When we come to the New Testament we discover that God has not only spoken to us in His Word. But even that is not all. He has most clearly revealed Himself through His Son. If you want to know who God is, look at and listen to Jesus.
God has revealed Himself because He wants to have a relationship with us. He created us for this purpose. Francis Schaeffer had a great title for one of his books: “He is there and He is not silent.” God is not some absentee landlord. He is present and eager for a relationship with us.
Responding to the Revealed God
David concludes with an appropriate question and response,
12 How can I know all the sins lurking in my heart? Cleanse me from these hidden faults. 13 Keep your servant from deliberate sins! Don’t let them control me.
Then I will be free of guilt and innocent of great sin.
14 May the words of my mouth and the meditation of my heart
be pleasing to you, O Lord, my rock and my redeemer.
When we pay attention to what God has told us about Himself in nature, our conscience, His Word, and through His Son, two things will happen. First, we will be motivated to turn to this God who has reached out to us.
It doesn’t do any good to know the rationale for believing there is a God is you are not willing to know Him and enter into a relationship with Him. The Bible tells us that the way God has made for us to know Him is through confession of sin and faith in Jesus and the sacrifice He made on our behalf.
So, do you believe in God? If you do, is it a merely intellectual belief or is it personal and passionate. Have you turned to this God to find meaning, purpose, direction, and new life? Are you willing to trust His provision for your life in Christ? Are you willing to listen to and follow His counsel for your life? There are many people who believe IN God but they do not BELIEVE God. In other words their faith is academic rather than personal. What kind of faith do you possess?
Second, David asks God to search Him. He asks God to expose the sin and rebellion in his life so that his life might change and life a life that is pleasing to the Lord. He asks the Lord to expose his rationalizations, justifications, and lame excuses. He does this because he knows that any remnants of sin in life will be a barrier between us and the great God we serve. David wants nothing to hinder this relationship. He wants to serve and honor this magnificent God in every breath he takes.
I hope this final prayer is one that you have learned in your time as a follower of Christ. If not, memorize it. Once you have memorized it, begin to pray this prayer in your life. Ask God to help you honor Him with the choices you make, the words you say, and even the thoughts you think.
Do you want to know God? You can. God is not silent. He is not hiding. I encourage you to go outside and really notice the world in which we live. Look for His fingerprints in creation. Marvel at the intricacies of a flower and the wonder of a human life. Ask yourself the simple question: why is there something rather than nothing?

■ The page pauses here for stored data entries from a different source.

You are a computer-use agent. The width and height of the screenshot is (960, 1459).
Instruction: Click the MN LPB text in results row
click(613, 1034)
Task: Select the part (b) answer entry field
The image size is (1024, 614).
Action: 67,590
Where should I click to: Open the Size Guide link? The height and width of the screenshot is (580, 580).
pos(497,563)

Think about your values. Where did they come from? Is there a moral standard that is universal? If so, where did that standard come from? Who is it that placed this law in our hearts and minds?

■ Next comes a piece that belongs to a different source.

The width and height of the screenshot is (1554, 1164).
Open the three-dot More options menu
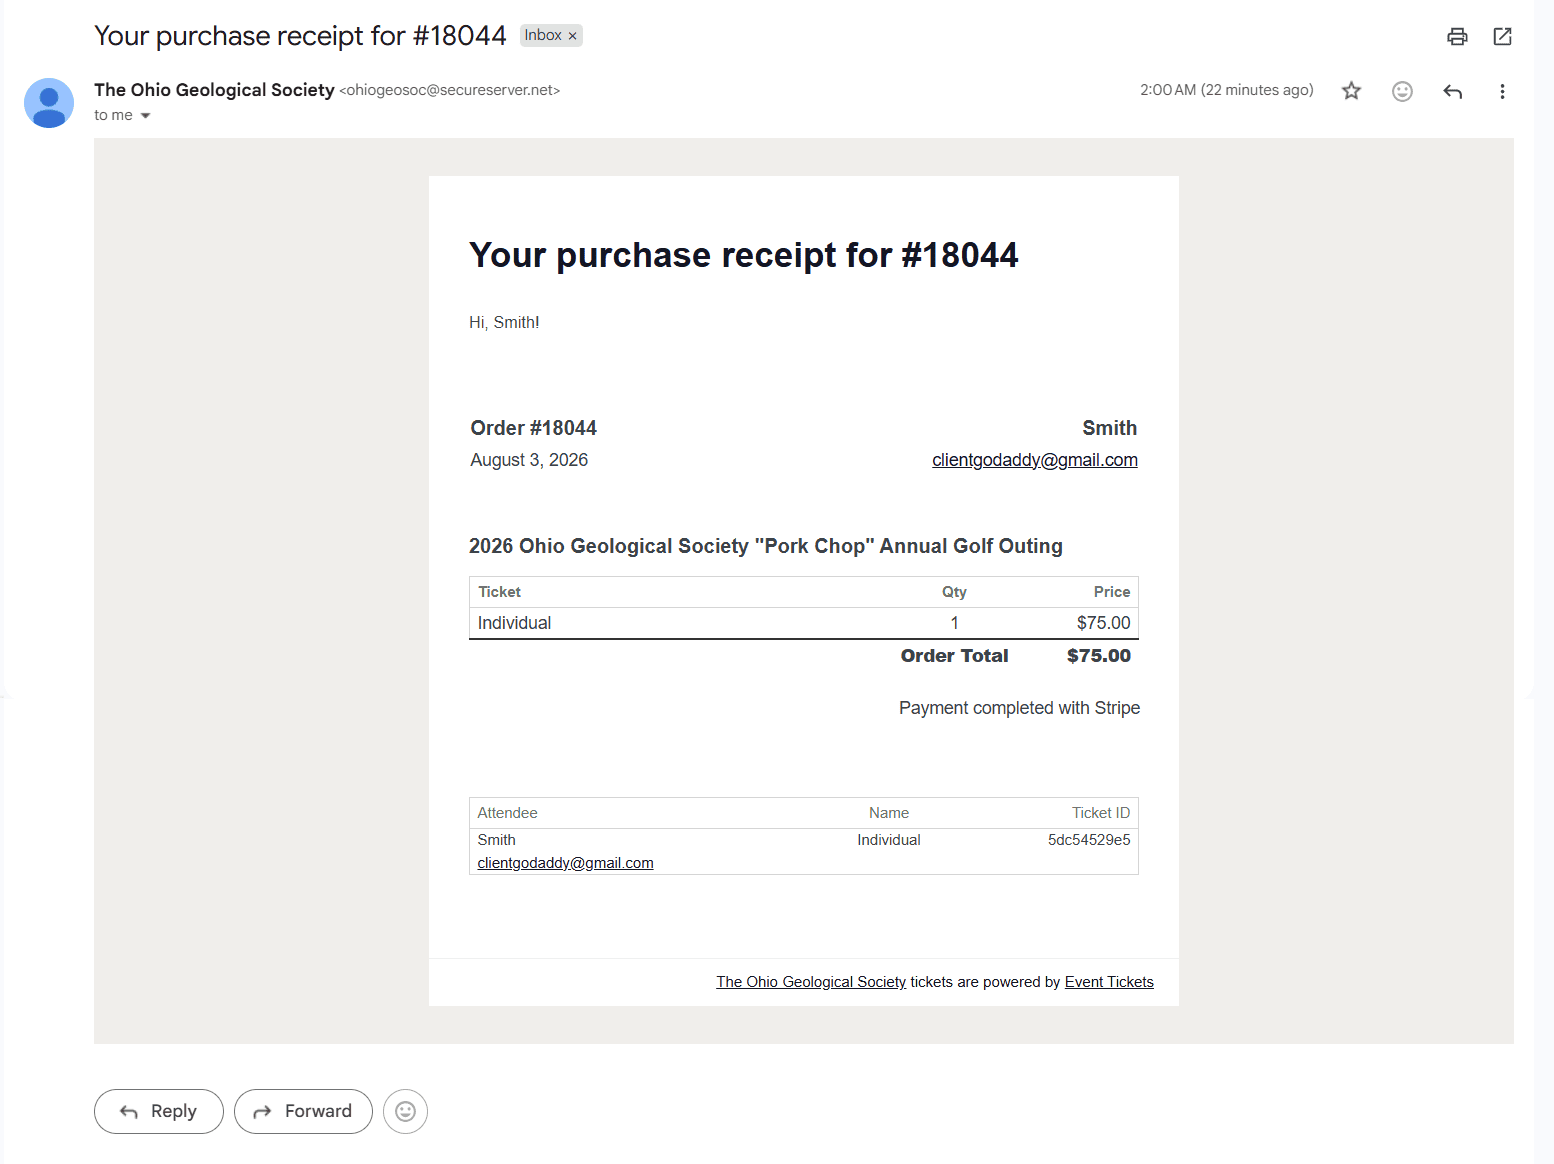tap(1502, 91)
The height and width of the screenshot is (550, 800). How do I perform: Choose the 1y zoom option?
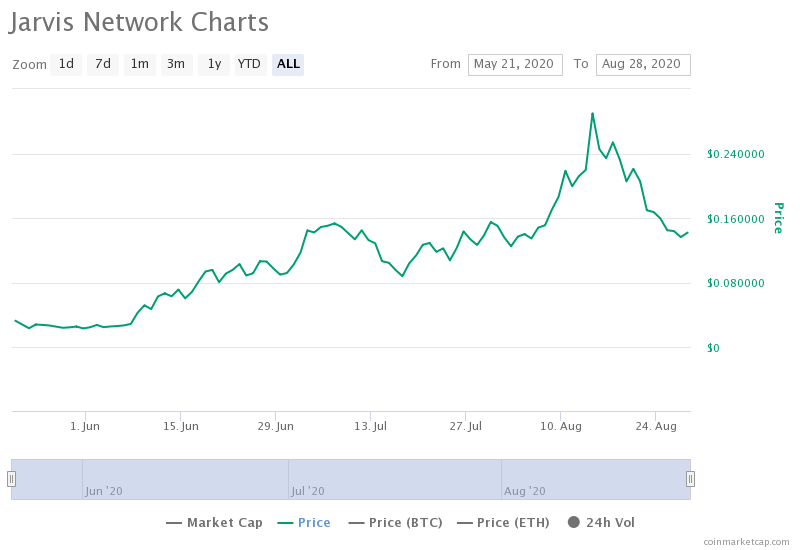point(214,64)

Pick up the Bible. Don’t just read it academically. Don’t just seek to master stories and details. Listen to what God is telling you about Himself in the stories, the commands and even the judgments. Read about Jesus and observe God’s character as it is revealed in His Life, Death, and Resurrection. Listen to the clear teaching of the apostles as they bring all the pieces together under the leadership of the Holy Spirit.

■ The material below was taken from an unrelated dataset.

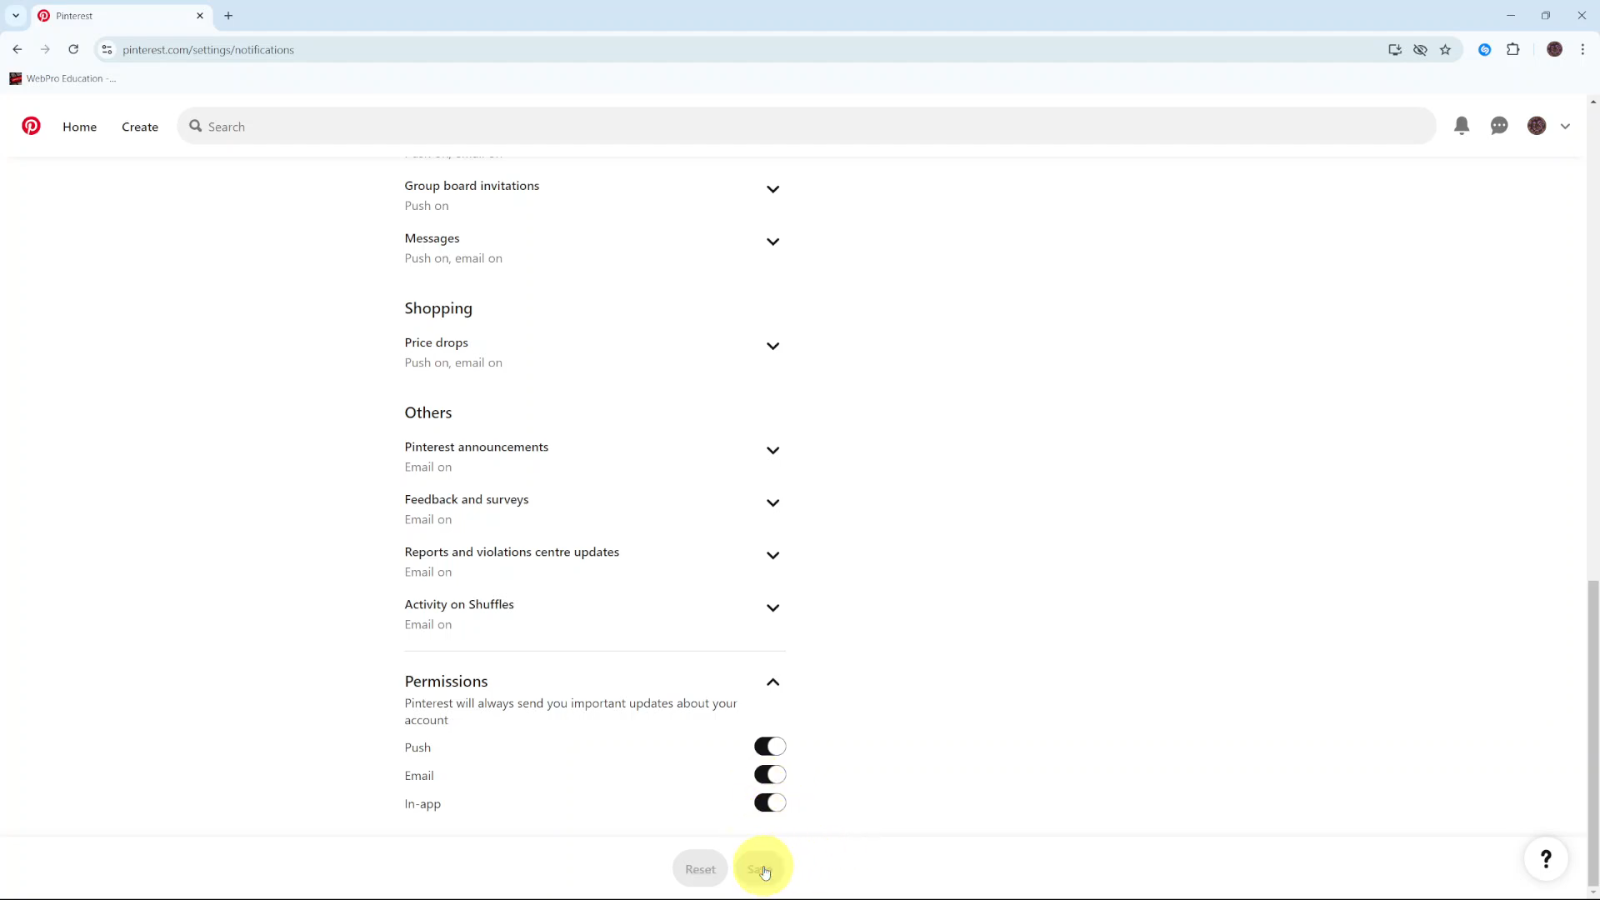Click the Pinterest logo icon

[31, 126]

God exists and He has clearly revealed Himself to us. Those who claim to be atheists or agnostics are either not paying attention, or they refuse to bow before the truth that seems so clearly apparent.
 Norman Geisler, Frank Turek I Don’t Have Enough Faith to be an Atheist. (Wheaton: Crossway, 2004) p. 105
 Ibid Geisler and Turek (p. 93)
2 C. S. Lewis, Mere Christianity (New York: Macmillan, 1952), p.19.
 Boice, J. M. (2005). Psalms 1–41: An Expositional Commentary (174). Grand Rapids, MI: Baker Books.